# Bow fishing?



## hound dog (May 18, 2011)

I have never been and like to try it. Is there any one close to me that would be so kind to take me and show the ropes?

Thanks Jody
McDonough GA.


----------



## j_seph (May 18, 2011)

hound dog said:


> I have never been and like to try it. Is there any one close to me that would be so kind to take me and show the ropes?
> 
> Thanks Jody
> McDonough GA.


 I am in North GA around Lanier, may be too far for you but would be glad to let ya go with us one night. We ain't pros by no means


----------



## Gaducker (May 18, 2011)

If you find yourself near West point you can go with us.


----------



## FULL_DRAW (May 19, 2011)

Is oconee too far for ya? If not.....PM me. I go a about every weekend.


----------



## TBass (May 19, 2011)

I'm on Benning and the daytime would be great here on the Hooch if you have a boat.  I have two bows and plenty of extra arrows.  The longnose have been rolling like crazy (just out of shooting from the bank range).  Lots and lots of HUGE longnose have been rolling I might add.


----------



## j_seph (May 19, 2011)

TBass said:


> I'm on Benning and the daytime would be great here on the Hooch if you have a boat. I have two bows and plenty of extra arrows. The longnose have been rolling like crazy (just out of shooting from the bank range). Lots and lots of HUGE longnose have been rolling I might add.


 We seen em that day we were catching skips. Of course our bows were in the truck. Heck look ole Brother hilljack up on here. He's stationed down there and got a 24ft boatHe needs to try it anyways


----------



## hound dog (May 20, 2011)

FULL_DRAW said:


> Is oconee too far for ya? If not.....PM me. I go a about every weekend.



What side of oconee I would go up 20 by Kerry Station. Do you know where that is?


----------



## jerry russell (May 20, 2011)

hound dog said:


> I have never been and like to try it. Is there any one close to me that would be so kind to take me and show the ropes?
> 
> Thanks Jody
> McDonough GA.



I am in McDonough too. Do you have a set-up bow? We are about to kick off the season.


----------



## hound dog (May 21, 2011)

jerry russell said:


> I am in McDonough too. Do you have a set-up bow? We are about to kick off the season.



No but I have a bow that can be set up if needed.
 in 4 to 5 shipping days.


----------



## FULL_DRAW (May 21, 2011)

hound dog said:


> What side of oconee I would go up 20 by Kerry Station. Do you know where that is?



Yea i know where that is. I usually put in @ sugar creek and go from there. water is usually clearer on down the lake.


----------



## hound dog (May 21, 2011)

Ok just got done ordering my rig for my bow should be ready by next weekend


----------



## FULL_DRAW (May 22, 2011)

hound dog said:


> Ok just got done ordering my rig for my bow should be ready by next weekend



What kind of set-up did ya get?


----------



## fredw (May 22, 2011)

FULL_DRAW said:


> Yea i know where that is. I usually put in @ sugar creek and go from there. water is usually clearer on down the lake.



Full Draw, did you put in at Sugar Creek Friday about dark?  We were taking out and saw a nice looking bow fishing rig pulling in.

◆ **Records shown**:

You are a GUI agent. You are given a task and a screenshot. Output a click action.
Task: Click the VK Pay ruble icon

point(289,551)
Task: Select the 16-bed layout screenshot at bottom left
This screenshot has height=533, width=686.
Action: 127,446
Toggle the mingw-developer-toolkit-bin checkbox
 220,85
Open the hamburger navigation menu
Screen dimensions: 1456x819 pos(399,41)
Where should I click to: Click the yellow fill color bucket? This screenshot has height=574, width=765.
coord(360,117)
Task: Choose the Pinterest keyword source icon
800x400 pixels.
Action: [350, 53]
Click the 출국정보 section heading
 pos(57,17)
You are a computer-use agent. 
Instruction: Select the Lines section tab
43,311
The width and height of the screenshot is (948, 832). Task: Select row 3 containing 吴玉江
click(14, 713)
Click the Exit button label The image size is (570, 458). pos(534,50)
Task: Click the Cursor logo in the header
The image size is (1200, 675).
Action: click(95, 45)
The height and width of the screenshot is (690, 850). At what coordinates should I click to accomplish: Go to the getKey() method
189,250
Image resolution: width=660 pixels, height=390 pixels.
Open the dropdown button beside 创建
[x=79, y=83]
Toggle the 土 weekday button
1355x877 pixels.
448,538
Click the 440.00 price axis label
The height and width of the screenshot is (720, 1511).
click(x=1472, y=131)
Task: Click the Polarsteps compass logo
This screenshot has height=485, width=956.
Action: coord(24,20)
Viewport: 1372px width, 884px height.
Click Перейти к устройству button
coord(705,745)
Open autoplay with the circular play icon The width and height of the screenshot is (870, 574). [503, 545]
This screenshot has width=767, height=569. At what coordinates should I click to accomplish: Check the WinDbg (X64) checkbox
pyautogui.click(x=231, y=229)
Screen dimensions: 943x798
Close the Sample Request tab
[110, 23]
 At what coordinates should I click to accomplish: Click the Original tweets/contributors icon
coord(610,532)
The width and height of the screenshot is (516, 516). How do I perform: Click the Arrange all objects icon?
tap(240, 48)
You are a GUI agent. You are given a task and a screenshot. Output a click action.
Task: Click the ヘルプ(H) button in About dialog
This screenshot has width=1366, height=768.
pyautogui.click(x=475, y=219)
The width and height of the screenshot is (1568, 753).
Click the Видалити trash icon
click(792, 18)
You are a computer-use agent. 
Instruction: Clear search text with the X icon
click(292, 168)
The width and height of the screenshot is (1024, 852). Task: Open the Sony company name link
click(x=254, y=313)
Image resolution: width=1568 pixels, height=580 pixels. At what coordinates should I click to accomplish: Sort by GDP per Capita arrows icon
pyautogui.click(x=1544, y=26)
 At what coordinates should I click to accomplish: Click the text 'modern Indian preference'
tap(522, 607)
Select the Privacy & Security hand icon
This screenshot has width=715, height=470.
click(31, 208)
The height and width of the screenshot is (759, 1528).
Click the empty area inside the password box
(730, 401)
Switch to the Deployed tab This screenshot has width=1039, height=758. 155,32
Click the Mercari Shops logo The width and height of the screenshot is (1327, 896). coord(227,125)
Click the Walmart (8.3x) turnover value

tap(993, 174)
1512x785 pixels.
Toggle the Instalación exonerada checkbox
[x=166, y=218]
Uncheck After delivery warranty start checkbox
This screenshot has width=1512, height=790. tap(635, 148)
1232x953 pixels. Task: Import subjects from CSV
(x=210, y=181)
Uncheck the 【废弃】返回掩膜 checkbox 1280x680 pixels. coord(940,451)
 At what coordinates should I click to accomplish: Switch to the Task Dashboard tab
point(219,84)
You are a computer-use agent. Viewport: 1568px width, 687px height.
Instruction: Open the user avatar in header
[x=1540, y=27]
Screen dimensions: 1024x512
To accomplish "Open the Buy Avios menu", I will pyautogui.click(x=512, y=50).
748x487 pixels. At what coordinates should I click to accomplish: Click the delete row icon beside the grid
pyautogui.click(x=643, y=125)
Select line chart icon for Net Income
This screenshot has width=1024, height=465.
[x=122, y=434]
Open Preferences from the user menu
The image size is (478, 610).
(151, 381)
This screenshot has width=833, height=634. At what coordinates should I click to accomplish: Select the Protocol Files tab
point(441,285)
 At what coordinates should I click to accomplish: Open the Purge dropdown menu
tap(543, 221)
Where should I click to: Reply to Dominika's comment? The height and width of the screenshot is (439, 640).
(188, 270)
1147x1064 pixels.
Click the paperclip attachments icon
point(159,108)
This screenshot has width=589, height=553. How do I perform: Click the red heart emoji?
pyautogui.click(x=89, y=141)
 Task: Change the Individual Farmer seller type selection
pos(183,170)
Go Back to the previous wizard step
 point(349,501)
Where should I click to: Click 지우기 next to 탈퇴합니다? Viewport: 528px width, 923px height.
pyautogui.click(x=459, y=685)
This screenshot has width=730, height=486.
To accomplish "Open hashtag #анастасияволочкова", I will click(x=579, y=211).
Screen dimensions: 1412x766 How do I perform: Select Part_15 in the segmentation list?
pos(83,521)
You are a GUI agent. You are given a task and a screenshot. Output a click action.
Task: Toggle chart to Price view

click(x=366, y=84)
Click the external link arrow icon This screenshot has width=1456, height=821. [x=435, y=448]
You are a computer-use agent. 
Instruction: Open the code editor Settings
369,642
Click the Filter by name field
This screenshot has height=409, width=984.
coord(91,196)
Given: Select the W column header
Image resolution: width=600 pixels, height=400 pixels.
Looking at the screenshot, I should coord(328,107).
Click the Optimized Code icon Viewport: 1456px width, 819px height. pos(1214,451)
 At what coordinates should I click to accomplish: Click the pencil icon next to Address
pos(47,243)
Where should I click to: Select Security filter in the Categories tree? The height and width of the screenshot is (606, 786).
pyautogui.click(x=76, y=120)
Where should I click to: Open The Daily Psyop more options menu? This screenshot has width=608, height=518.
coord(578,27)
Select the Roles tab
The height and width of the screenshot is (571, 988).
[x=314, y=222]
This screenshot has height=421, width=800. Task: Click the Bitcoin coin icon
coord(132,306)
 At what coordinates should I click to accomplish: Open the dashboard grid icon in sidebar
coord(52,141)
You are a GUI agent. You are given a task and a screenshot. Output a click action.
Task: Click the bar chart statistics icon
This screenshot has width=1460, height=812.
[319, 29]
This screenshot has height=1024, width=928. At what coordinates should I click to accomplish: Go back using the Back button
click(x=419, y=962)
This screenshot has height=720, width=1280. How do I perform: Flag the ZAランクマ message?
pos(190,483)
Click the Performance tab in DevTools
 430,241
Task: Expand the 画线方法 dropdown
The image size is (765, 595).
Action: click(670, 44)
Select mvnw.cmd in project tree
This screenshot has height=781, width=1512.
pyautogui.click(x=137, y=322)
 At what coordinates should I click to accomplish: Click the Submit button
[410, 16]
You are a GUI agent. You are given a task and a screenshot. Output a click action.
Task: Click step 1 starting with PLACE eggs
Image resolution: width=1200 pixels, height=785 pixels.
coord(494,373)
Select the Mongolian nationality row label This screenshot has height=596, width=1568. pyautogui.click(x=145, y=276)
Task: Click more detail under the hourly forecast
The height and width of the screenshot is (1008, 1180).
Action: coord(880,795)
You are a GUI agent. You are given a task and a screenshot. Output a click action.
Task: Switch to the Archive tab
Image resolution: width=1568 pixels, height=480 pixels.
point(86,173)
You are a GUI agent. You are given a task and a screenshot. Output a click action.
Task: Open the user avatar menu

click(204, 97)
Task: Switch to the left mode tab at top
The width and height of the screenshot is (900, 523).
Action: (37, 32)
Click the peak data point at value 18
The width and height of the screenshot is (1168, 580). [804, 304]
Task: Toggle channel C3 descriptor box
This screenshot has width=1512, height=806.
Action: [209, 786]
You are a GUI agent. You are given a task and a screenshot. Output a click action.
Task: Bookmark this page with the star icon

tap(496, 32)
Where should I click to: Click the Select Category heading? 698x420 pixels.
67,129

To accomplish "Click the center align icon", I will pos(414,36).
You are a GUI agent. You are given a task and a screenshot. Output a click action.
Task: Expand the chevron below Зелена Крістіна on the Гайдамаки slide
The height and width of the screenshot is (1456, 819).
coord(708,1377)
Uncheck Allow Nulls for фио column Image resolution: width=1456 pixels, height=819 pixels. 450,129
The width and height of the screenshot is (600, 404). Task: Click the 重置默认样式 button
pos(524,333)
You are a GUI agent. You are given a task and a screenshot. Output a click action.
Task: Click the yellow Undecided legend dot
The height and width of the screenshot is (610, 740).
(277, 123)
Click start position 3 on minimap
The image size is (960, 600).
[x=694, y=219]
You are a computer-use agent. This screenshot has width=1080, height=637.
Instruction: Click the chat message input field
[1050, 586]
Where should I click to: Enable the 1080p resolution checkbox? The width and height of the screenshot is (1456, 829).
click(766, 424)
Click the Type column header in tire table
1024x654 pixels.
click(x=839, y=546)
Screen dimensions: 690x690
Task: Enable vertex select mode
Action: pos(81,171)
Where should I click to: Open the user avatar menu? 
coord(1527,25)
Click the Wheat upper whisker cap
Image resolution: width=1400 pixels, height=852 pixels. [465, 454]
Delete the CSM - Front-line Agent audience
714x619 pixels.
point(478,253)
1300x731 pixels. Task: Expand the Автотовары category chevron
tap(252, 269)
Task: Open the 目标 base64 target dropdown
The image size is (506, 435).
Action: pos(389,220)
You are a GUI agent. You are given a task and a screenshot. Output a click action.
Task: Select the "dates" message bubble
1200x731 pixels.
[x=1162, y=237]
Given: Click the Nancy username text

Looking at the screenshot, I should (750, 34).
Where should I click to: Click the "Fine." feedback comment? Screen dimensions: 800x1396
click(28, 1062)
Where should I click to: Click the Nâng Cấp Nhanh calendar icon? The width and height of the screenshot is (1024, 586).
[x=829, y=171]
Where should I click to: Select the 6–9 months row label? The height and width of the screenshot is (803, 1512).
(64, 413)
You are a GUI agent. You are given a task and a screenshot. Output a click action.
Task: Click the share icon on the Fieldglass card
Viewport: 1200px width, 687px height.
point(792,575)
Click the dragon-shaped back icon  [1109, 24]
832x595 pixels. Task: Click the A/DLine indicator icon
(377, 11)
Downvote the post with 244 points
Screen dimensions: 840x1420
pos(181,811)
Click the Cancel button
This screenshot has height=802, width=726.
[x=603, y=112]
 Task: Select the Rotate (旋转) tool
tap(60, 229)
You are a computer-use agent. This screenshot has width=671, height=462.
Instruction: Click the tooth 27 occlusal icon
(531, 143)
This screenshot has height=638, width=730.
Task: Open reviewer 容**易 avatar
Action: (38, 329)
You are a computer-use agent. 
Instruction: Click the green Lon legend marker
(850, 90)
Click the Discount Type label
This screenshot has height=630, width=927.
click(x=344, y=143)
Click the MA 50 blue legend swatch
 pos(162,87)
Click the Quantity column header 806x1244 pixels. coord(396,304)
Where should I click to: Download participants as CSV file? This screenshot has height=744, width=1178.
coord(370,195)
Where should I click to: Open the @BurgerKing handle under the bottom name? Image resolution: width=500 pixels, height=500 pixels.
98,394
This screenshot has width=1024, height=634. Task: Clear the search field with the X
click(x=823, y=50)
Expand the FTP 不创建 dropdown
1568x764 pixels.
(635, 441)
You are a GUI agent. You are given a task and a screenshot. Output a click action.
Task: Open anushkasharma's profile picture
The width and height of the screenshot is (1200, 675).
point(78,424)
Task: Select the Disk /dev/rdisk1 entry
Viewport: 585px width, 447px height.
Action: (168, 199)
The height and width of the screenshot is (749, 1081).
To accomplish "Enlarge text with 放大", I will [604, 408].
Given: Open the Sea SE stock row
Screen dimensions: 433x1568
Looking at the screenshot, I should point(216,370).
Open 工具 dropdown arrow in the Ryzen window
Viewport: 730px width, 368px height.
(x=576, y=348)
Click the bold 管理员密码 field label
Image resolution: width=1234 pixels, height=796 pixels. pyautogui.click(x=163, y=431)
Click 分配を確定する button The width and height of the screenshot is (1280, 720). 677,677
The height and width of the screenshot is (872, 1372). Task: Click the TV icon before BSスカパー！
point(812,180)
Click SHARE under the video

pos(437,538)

◆ **Prompt 1**: Reproduce the passage from the bow fishing thread above word for word, starting at "## fredw (May" and ending at "rig pulling in.".
◆ **Prompt 2**: Carry on the bow fishing thread from the point where it stops.

◆ **Exercise result 1**:
## fredw (May 22, 2011)

FULL_DRAW said:


> Yea i know where that is. I usually put in @ sugar creek and go from there. water is usually clearer on down the lake.



Full Draw, did you put in at Sugar Creek Friday about dark?  We were taking out and saw a nice looking bow fishing rig pulling in.

◆ **Exercise result 2**:
----------



## hound dog (May 22, 2011)

FULL_DRAW said:


> What kind of set-up did ya get?



Looks like the same one you got on your bow.

AMSBowfishing® Retriever Pro Bowfishing Reel Combo Kit

Will that be ok?

You dont live far from me if you are in Oxford.


----------



## FULL_DRAW (May 23, 2011)

hound dog said:


> Looks like the same one you got on your bow.
> 
> AMSBowfishing® Retriever Pro Bowfishing Reel Combo Kit
> 
> ...



Sounds good! That will work just fine!!

I will shoot ya a PM next time I go.


----------



## TBass (May 23, 2011)

j_seph said:


> We seen em that day we were catching skips. Of course our bows were in the truck. Heck look ole Brother hilljack up on here. He's stationed down there and got a 24ft boatHe needs to try it anyways



I PMed him.  I just so happened to follow him through Sand Hill on my way home for lunch.  We'll see if he is interested.


----------



## FULL_DRAW (May 23, 2011)

fredw said:


> Full Draw, did you put in at Sugar Creek Friday about dark?  We were taking out and saw a nice looking bow fishing rig pulling in.



Yes Sir. That was me. 

It was a slow night to say the least!


----------



## fredw (May 23, 2011)

FULL_DRAW said:


> Yes Sir. That was me.
> 
> It was a slow night to say the least!


Two of my son's friends bowfished on Thursday night.  They had a slow night also.


----------



## hound dog (May 23, 2011)

Man I can't wait till my rig for my bow gets here I'm pumped up.

I'm sure after a few times getting my feet wet I'll building a boat this winter.


----------



## FULL_DRAW (May 23, 2011)

hound dog said:


> Man I can't wait till my rig for my bow gets here I'm pumped up.
> 
> I'm sure after a few times getting my feet wet I'll building a boat this winter.



It is addicting brother!!!!


----------



## TBass (May 23, 2011)

That's an understatement!  Man! I have hunted and fished my whole life, built all kinds of race cars and hot rods, restored muscle cars, and even rode bulls for a few years and bowfishing STILL takes the cake!  I get gar fever like most people get buck fever!  I've been "all in" from day one, (and "day one" I never even stuck a fish).


----------



## hound dog (May 24, 2011)

As you know my rig for my bow should be here any day so now I have a question. Ok peep and sight or no sight and no peep now what about lbs set the bow at and what about the rest just eye ball it? So I guess how should I se it up?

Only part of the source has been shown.